Mars Desert Research Staton
Mars Society

A section of southern Utah is home to researchers hoping to be ready to go to Mars.

Most people, when kids, dreamed about being astronauts.

The idea of going into space, visiting the Moon or other far-off places, is something that captivates the imagination.

Well, some folks out in the Utah desert are getting to live out their dreams – sort of.

The Mars Desert Research Station is a facility near Hanksville, Utah, that mimics a Martian base.

'Astronauts' go to the base for weeks at a time, living in conditions that could replicate what they'd face were they on Mars.

The station is run by the Mars Society, a group dedicated to the possibility of exploring and eventually settling our celestial neighbor.

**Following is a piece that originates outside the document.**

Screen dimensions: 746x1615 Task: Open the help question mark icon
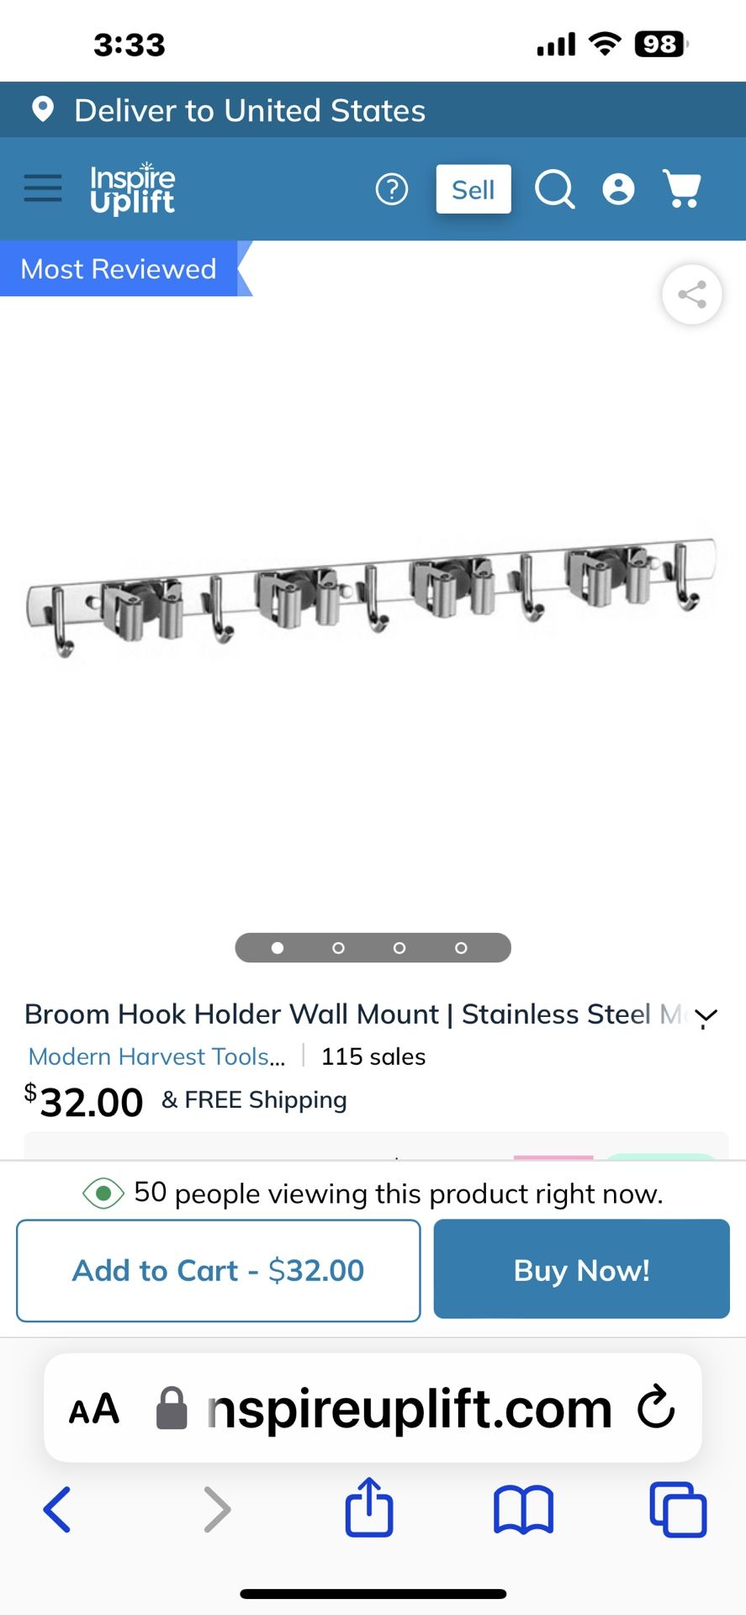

"The location [in Utah] was chosen because, although it's a lot warmer than the surface of Mars, the terrain and its appearance is very much like the surface," according to Susan Holden Martin, the former executive director of the Mars Society and a current member of its steering committee. "When you're standing there at the habitat and looking around, you can very well imagine yourself, what it would be like if you were standing on the planet."

She told KNPR's State of Nevada that Mars has been a focus of interest because prevailing wisdom dictated it was the most likely planet in the Solar System to have already available resources for settling -- things like materials for building habitats and the like. That way, travelers would not have to bring as much with them when going to the Red Planet.

The researchers who travel to the base conduct a variety of science experiments, depending on their interests.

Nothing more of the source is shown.